Noch in der Nacht fliehen viele überlebende Heilbronner in die umliegenden Gemeinden, zum Teil nur mit dem, was sie am Leib tragen. Die Feuerwehren der Nachbarorte eilen zum Löschen nach Heilbronn, was sich als äußerst schwierig erweist, da der Stadtkern durch die Hitze unzugänglich ist und vom Neckar her erst Löschwasserleitungen gelegt werden müssen.

5. Dezember

Gegen Morgen lässt der Flächenbrand über der Stadt merklich nach. Nationalsozialistische Volkswohlfahrt, Wehrmacht und auswärtige Helfer aus der Umgebung, aber auch aus Stuttgart, Ludwigsburg, Crailsheim und Pforzheim, geben in den Kasernen Kaffee, Eintopf­essen und belegte Brote für die ausgebombte Bevölkerung aus. Sicherheitsdienst und Organisation Todt bahnen notdürftig Gehwege durch die trümmerbedeckten Straßen und bergen die ersten Toten aus den Kellern, die reihenweise auf freie Plätze gelegt werden.

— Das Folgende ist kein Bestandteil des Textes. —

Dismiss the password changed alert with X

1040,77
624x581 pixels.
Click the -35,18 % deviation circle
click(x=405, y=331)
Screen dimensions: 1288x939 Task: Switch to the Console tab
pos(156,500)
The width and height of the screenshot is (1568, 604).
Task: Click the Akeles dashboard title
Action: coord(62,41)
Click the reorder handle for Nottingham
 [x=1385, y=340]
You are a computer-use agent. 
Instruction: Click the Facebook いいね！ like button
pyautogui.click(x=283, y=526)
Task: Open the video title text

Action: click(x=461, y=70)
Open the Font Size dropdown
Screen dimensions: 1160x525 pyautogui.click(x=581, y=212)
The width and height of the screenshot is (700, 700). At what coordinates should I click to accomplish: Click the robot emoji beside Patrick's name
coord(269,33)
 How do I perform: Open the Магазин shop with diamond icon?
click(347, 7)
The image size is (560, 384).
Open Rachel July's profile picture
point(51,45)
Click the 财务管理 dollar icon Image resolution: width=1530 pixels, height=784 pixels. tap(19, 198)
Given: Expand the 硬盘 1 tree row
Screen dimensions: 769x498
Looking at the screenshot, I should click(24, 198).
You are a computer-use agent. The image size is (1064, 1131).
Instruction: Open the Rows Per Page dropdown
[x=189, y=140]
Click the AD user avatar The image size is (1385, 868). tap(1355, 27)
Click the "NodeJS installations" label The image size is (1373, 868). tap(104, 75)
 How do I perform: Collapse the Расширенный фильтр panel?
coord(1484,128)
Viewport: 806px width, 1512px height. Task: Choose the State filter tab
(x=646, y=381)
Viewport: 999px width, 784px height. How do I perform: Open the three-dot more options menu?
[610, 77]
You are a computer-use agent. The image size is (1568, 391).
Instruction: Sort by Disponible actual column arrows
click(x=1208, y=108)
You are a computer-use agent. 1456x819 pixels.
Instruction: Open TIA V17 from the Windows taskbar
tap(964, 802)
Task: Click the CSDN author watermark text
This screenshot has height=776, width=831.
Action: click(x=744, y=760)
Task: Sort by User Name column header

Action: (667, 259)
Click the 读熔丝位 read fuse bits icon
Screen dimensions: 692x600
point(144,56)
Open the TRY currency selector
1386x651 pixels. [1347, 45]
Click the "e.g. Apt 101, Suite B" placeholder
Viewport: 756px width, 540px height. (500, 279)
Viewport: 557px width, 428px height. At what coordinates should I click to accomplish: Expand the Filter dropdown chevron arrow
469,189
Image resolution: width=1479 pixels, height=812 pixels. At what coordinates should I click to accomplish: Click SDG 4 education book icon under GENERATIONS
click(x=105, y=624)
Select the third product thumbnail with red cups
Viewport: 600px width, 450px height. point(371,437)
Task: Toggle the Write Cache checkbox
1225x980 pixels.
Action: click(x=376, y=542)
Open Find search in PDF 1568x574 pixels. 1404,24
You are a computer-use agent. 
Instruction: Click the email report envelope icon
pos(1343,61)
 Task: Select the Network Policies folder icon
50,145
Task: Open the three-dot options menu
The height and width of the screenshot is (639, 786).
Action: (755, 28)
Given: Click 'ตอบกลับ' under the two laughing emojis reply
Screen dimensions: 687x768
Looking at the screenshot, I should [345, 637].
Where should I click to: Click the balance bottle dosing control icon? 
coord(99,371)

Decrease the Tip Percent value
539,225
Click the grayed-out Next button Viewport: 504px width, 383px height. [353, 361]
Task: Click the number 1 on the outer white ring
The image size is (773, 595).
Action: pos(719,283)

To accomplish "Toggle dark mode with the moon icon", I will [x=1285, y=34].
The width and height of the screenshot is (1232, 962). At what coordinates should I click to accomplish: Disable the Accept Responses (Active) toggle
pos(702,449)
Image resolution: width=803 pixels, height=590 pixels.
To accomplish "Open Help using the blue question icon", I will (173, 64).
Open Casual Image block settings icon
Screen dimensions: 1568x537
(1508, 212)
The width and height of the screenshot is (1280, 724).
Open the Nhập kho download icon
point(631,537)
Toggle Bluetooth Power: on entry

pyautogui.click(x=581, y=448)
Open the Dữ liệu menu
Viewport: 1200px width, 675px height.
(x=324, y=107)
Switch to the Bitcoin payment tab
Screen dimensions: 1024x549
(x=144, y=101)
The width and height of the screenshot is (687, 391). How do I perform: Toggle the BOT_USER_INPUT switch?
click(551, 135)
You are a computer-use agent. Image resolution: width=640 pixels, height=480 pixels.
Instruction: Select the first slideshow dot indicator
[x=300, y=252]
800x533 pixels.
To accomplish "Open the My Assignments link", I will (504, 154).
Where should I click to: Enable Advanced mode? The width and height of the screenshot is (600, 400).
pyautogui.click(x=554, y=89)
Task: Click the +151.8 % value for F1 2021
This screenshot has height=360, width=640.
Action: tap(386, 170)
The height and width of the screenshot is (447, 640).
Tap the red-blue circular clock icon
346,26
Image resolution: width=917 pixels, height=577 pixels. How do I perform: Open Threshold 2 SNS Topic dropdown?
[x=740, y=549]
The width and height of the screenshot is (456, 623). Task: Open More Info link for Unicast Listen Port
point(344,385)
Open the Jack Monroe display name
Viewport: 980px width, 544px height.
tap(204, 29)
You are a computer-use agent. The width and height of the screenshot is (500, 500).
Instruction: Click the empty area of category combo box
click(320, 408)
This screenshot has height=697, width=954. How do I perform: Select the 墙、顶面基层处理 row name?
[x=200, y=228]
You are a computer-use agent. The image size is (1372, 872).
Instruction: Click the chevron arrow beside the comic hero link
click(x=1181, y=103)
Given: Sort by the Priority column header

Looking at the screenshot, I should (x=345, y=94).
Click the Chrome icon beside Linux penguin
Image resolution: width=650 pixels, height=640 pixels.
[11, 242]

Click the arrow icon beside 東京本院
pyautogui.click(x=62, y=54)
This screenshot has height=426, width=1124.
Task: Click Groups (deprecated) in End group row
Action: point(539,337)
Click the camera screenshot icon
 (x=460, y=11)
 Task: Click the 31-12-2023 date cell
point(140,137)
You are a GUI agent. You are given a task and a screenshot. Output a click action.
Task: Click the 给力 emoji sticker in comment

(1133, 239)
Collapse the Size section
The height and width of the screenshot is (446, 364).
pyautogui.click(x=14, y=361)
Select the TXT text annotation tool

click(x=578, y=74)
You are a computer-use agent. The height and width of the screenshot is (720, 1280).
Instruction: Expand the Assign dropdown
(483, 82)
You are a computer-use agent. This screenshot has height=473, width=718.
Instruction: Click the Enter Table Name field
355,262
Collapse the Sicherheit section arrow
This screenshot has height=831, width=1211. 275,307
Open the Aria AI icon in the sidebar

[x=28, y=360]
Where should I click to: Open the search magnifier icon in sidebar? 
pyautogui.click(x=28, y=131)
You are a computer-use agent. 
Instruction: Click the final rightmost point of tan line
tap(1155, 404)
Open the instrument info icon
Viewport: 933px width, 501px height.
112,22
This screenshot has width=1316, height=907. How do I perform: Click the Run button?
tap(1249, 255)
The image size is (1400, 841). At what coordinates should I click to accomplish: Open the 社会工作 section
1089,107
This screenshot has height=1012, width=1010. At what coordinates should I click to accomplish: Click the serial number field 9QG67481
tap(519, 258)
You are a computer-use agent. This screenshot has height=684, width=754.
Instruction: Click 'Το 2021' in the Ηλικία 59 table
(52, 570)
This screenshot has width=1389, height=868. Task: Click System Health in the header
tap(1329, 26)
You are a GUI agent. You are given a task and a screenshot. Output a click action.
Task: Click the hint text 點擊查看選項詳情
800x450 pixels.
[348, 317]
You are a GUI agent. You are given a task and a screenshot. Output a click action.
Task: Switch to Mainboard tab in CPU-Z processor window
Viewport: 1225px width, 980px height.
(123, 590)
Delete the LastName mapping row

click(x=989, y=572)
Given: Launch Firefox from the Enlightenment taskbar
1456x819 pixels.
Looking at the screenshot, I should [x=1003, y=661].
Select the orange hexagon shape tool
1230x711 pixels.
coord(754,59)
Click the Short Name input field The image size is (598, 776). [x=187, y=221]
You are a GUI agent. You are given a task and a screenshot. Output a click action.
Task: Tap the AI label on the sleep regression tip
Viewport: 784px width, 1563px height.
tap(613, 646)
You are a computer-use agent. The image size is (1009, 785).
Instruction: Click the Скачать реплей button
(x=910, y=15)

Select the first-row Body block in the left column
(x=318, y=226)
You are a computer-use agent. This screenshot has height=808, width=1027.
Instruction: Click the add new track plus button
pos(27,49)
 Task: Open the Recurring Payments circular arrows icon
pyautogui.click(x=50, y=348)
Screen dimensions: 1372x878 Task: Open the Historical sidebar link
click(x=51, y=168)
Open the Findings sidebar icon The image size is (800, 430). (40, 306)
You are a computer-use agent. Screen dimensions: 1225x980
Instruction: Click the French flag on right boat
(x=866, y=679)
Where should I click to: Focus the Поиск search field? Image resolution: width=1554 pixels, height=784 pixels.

Erwachsene und Kinder irren auf der Suche nach Angehörigen verstört durch die Straßen. Gegen Abend lässt die NSDAP-Kreisleitung durch Lautsprecherwagen bekannt geben, die Zahl der Toten betrage bis jetzt 4000, die der vermissten 3000. Niemand schenkt diesen Zahlen Glauben; in der Bevölkerung spricht man von 18 000 bis 25 000 Toten.

6. Dezember

Im ›Köpfer‹ wird mit dem Ausheben eines Massengrabes für die Todesopfer des 4. Dezember begonnen (dem späteren Ehrenfriedhof). Neben städtischen Mitarbeitern und Polizisten, welche die Toten registrieren und Kleider und Wertsachen sicherstellen, werden dort 40–50 Häftlinge aus dem KZ Neckargartach, in ihrer Mehrzahl sog. Fremdarbeiter, zum Leichentransport eingesetzt.«3

Und hier eine Dokumentation zu Dresden, deren Zerstörung im öffentlichen Bewusstsein – vermutlich wegen der vielen in die Stadt gekommenen Flüchtlinge – gegenwärtiger ist als die der zuvor genannten Städte:

Quelle: Deutsches Historisches Museum, Berlin, Inv.-Nr.: 1989/2337.1

Ich zitiere Lebendiges Museum online/LEMO:

»Nach der Bombardierung von Dresden am 13./14. Februar 1945 konnten auf Grund der hohen Zahl nicht alle Toten schnell beigesetzt werden. Zur Verhinderung von Seuchen errichteten Bergungskommandos Scheiterhaufen auf dem Altmarkt. Dort verbrannten sie fast 7 000 Leichen.«4

Auch Hamburg wurde Opfer schlimmer Angriffe. Ich zitiere aus einer Sendung des NDR:

»Operation Gomorrha«: Feuersturm vernichtet Hamburg im Juli 1943

»Im Juli 1943 starten die Alliierten massive Luftangriffe auf Hamburg. Sie beginnen in der Nacht zum 25. Juli. Ihren Höhepunkt erreichen sie in der Nacht zum 28. Juli, in der 30 000 Menschen sterben. Ganze Stadtteile werden zerstört.«5

Köln war ebenfalls Ziel mehrerer Bombenangriffe. Hier eine Aufnahme vom zerstörten Köln6:

Quelle: Wikimedia Commons © Bundesarchiv Bild 121-1339

Das waren nun Hinweise, Links und Fotos zu einigen wenigen Städten. Ich könnte von den Angriffen auf andere Städte berichten – zum Beispiel zu Darmstadt, Hannover, Frankfurt, Dortmund, Essen, München und außerdem noch zu den am meisten zerstörten Städten: Die nach Anteil zerstörten Wohnraumes am härtesten getroffenen Städte waren nämlich nicht Dresden, Hamburg oder Köln, schon gar nicht Berlin – sondern Düren (99 Prozent), Wesel (97 Prozent) und Paderborn (85 Prozent).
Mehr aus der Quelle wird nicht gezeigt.